1 and 2 are circuit diagrams showing first and second embodiments of the present invention, respectively, and FIG. 3 is a circuit diagram showing an example of a conventional constant voltage generating circuit. 1,1 _A , 1 _B … Differential input section, 2,2 _A … Amplification section, 3,3 _A … Constant current generation section, Q _{1 to} Q ₈ , Q _{11 to} Q ₁₈ … MOS transistor.

Claims (1)

(57) [Claims] 1. A first MOS transistor of one conductivity type having a substrate connected to a specific fixed potential terminal and a gate connected to an output voltage terminal, a substrate and a gate connected to the specific fixed potential terminal, and a source connected to the first fixed potential terminal. A second MOS transistor of one conductivity type commonly connected to the source of the first MOS transistor and having a threshold voltage different from that of the first MOS transistor; a source of the first and second MOS transistors and a first power supply voltage terminal And a differential input unit having a third MOS transistor of one conductivity type connected between the differential input unit and a reverse conductive transistor having a gate connected to the output terminal of the differential input unit and a drain connected to the output voltage terminal.
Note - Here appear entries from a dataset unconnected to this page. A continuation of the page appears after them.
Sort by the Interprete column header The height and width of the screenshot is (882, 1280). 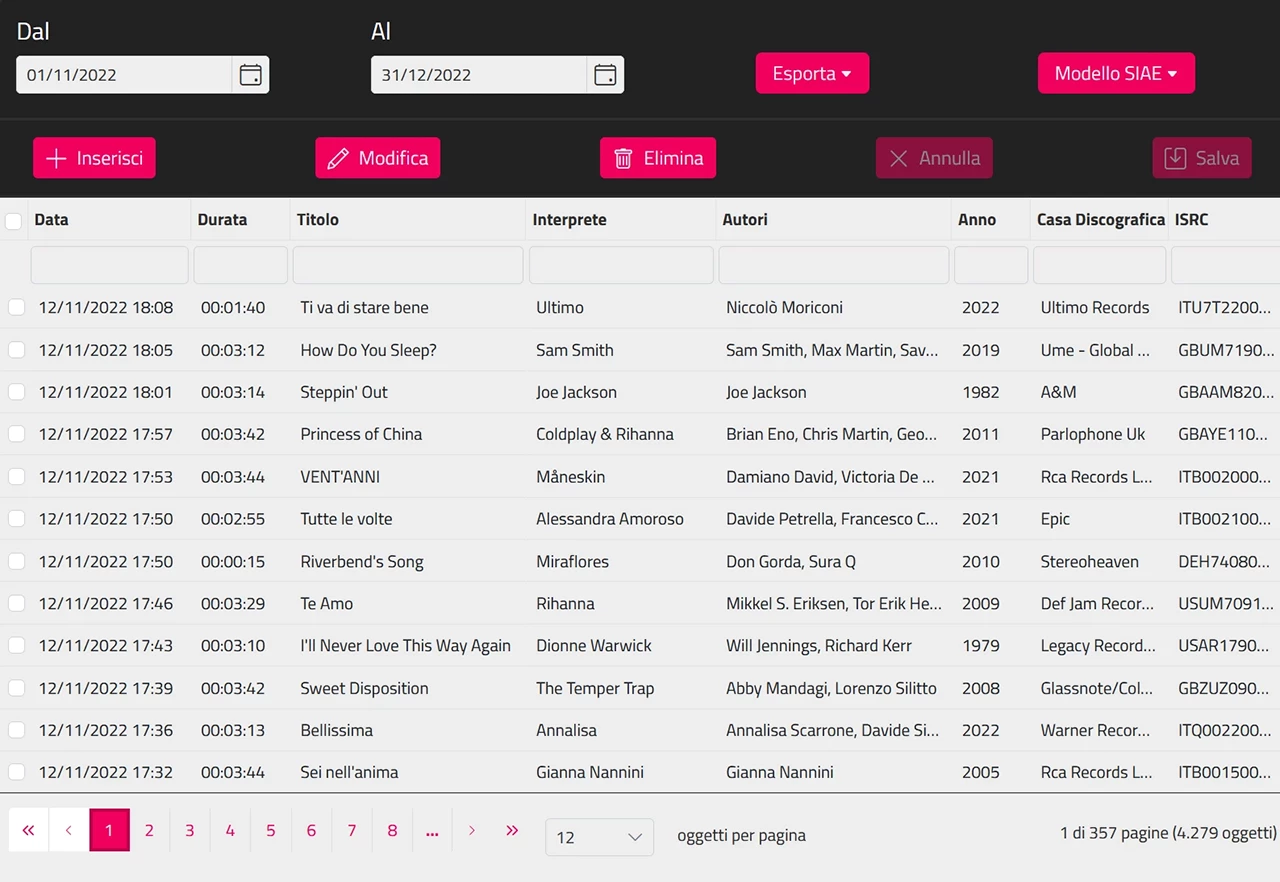click(569, 220)
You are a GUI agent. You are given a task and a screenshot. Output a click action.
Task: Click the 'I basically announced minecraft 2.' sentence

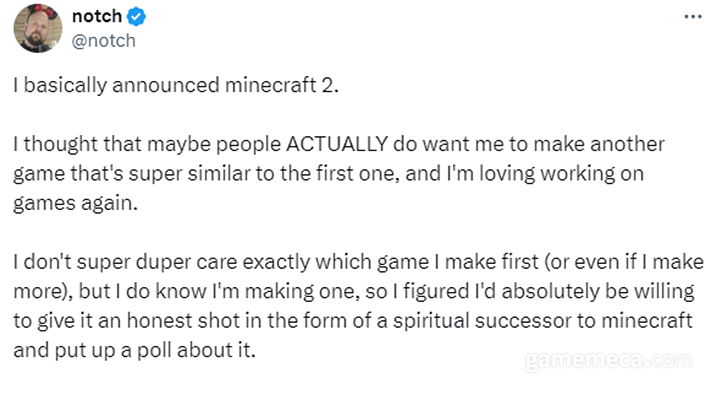176,86
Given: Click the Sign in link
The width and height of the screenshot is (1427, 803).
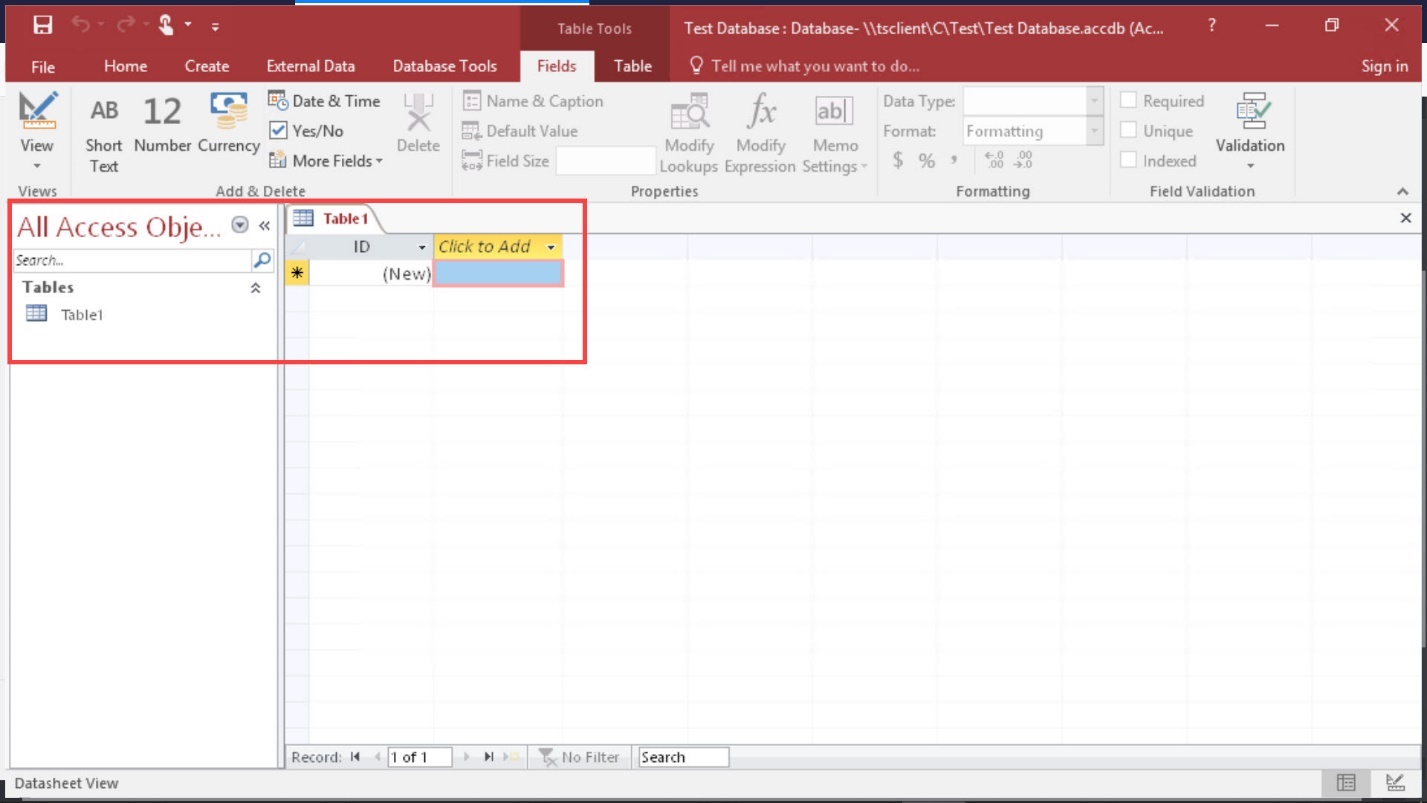Looking at the screenshot, I should (x=1384, y=66).
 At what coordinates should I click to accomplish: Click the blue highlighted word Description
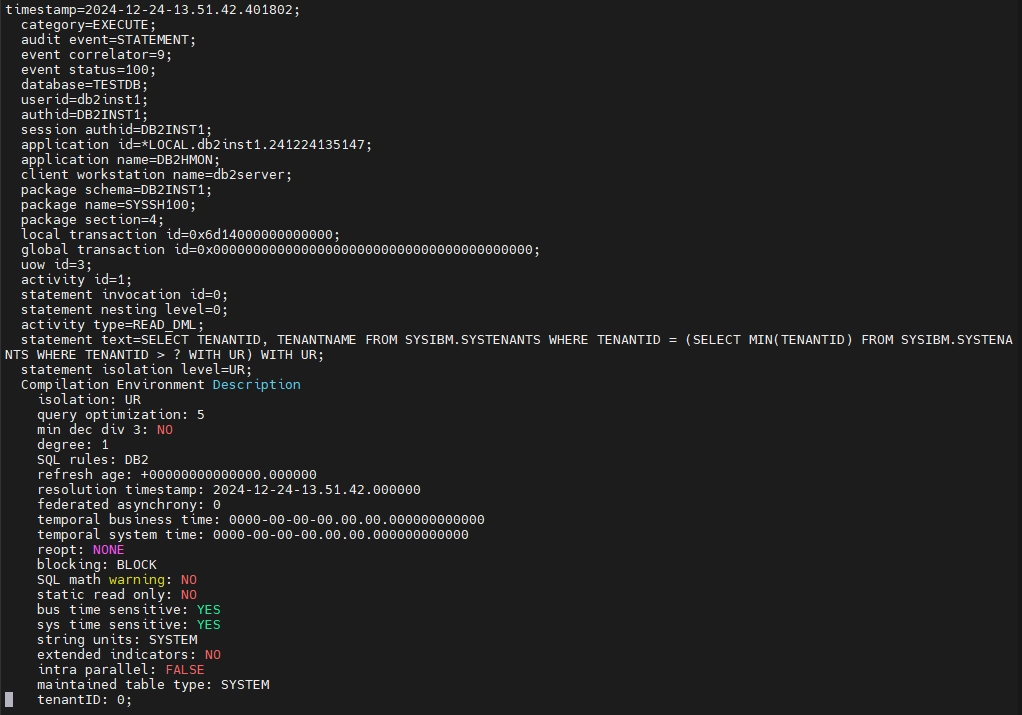click(x=256, y=384)
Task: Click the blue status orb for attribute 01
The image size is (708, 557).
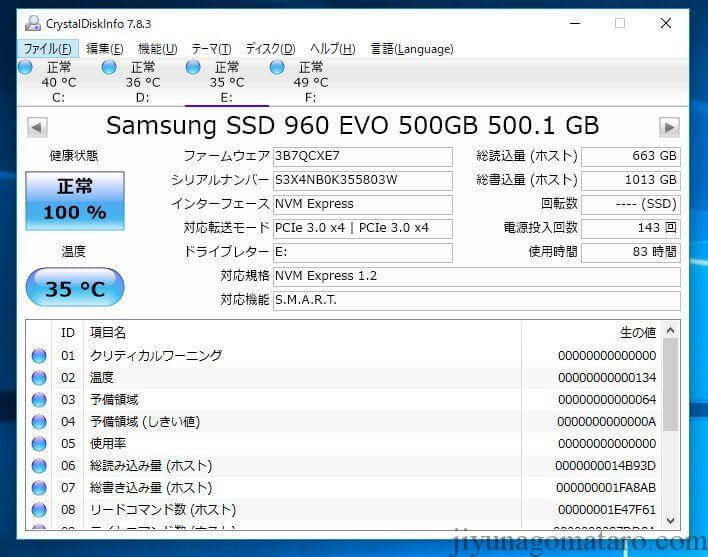Action: pos(39,356)
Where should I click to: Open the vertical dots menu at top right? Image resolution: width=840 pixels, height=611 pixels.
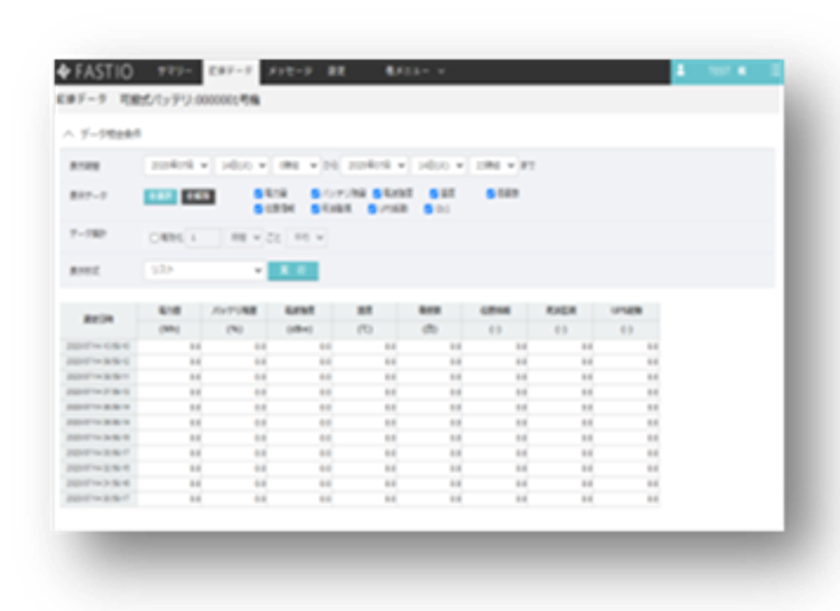[775, 71]
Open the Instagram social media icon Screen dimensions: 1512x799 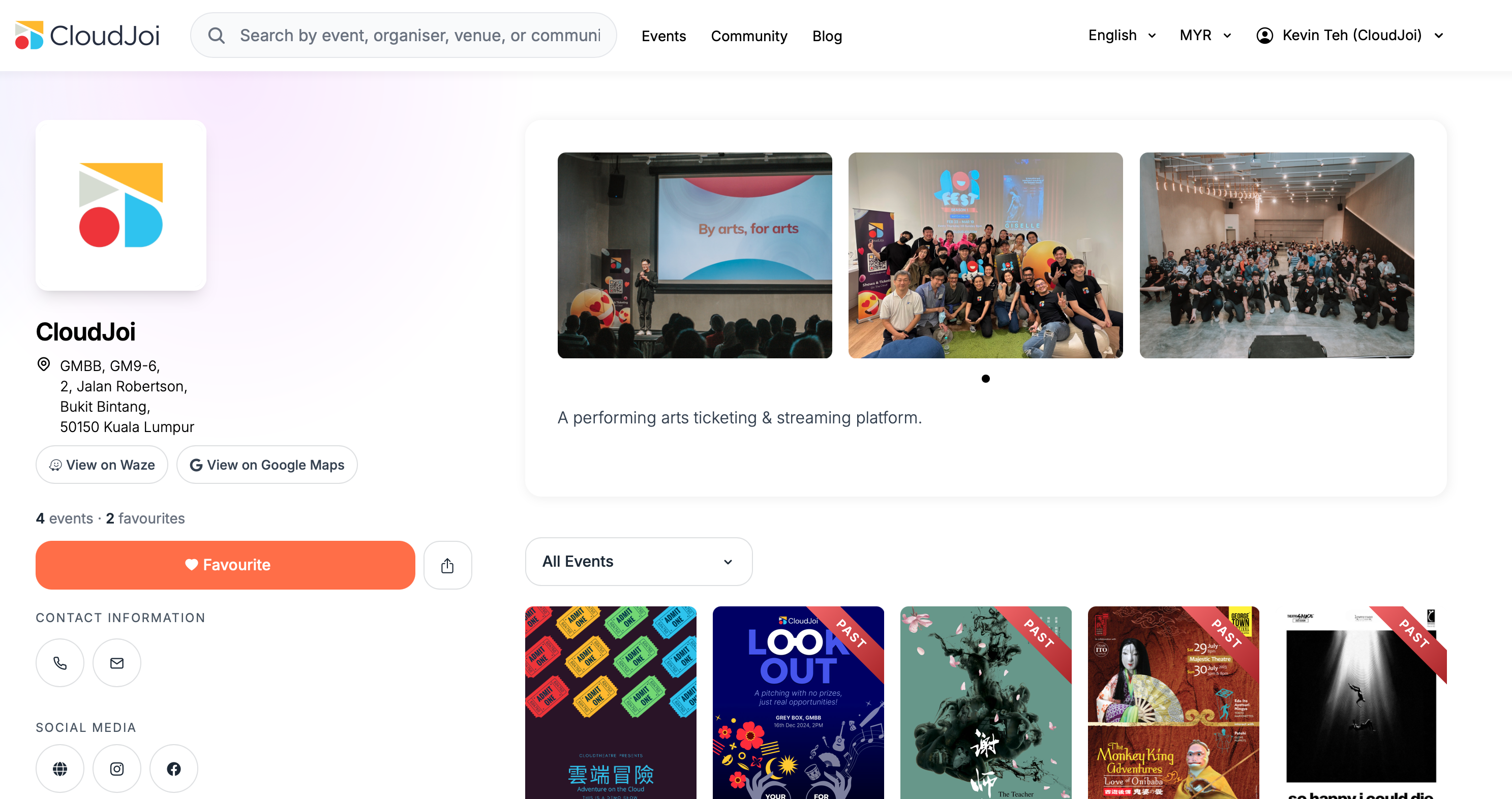coord(117,768)
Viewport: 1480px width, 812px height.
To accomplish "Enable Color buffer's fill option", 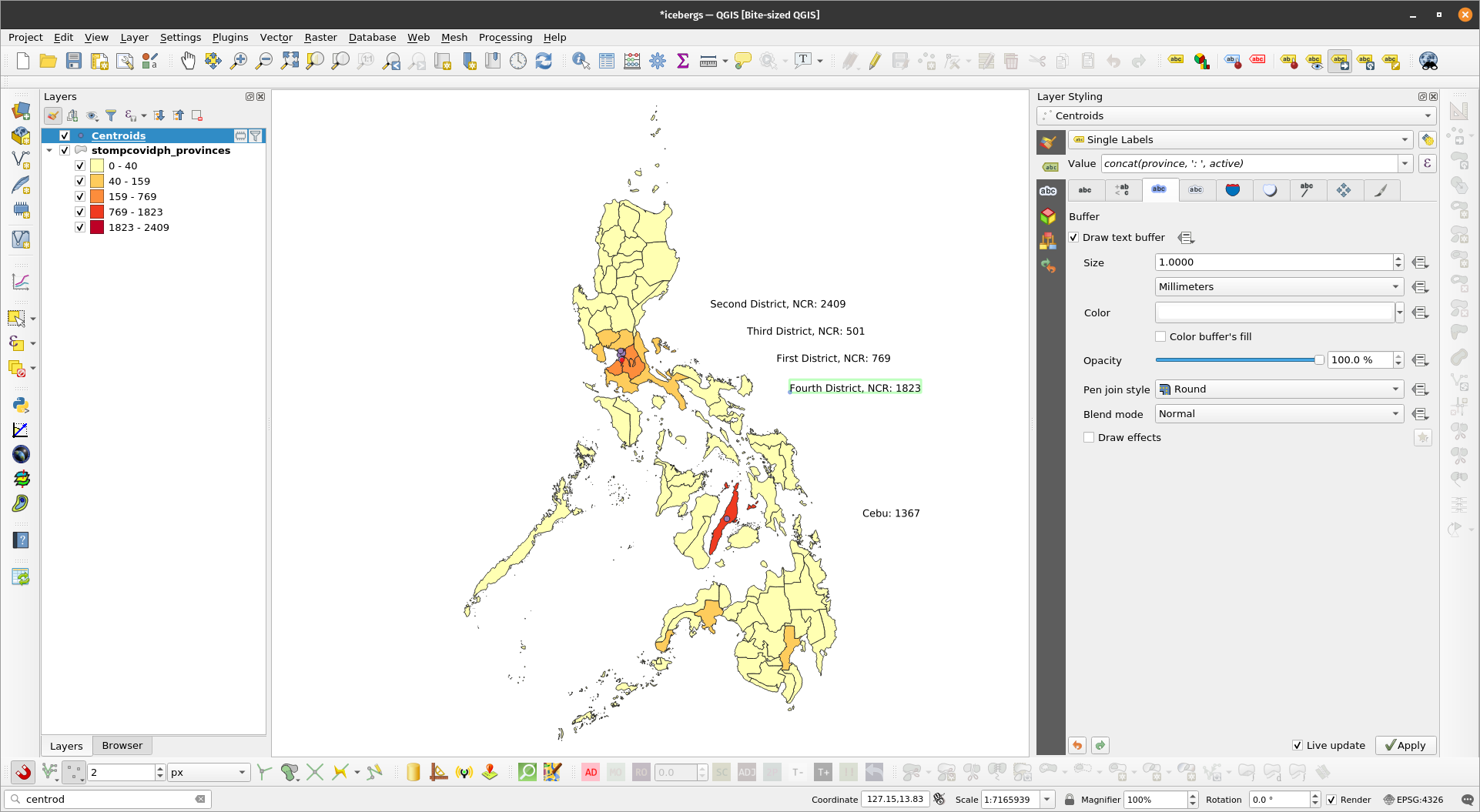I will click(1160, 336).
An amplifying unit comprising a fourth MOS transistor of a negative type, a fifth MOS transistor having a source connected to the first power supply voltage terminal and a drain connected to the output voltage terminal, and a sixth MOS transistor of the opposite conductivity type. Conducted with transistor And a constant current generating section that forms a current mirror circuit together with the third and fifth MOS transistors and allows a predetermined current to flow through the third and fifth MOS transistors. The first and second MOS transistors include a change factor of a threshold voltage depending on a substrate-source voltage of the first and second MOS transistors in a change factor of the output voltage, and the first voltage change of the output voltage is suppressed so as to suppress the temperature change of the output voltage. And a channel length and a channel width of the second MOS transistor are determined.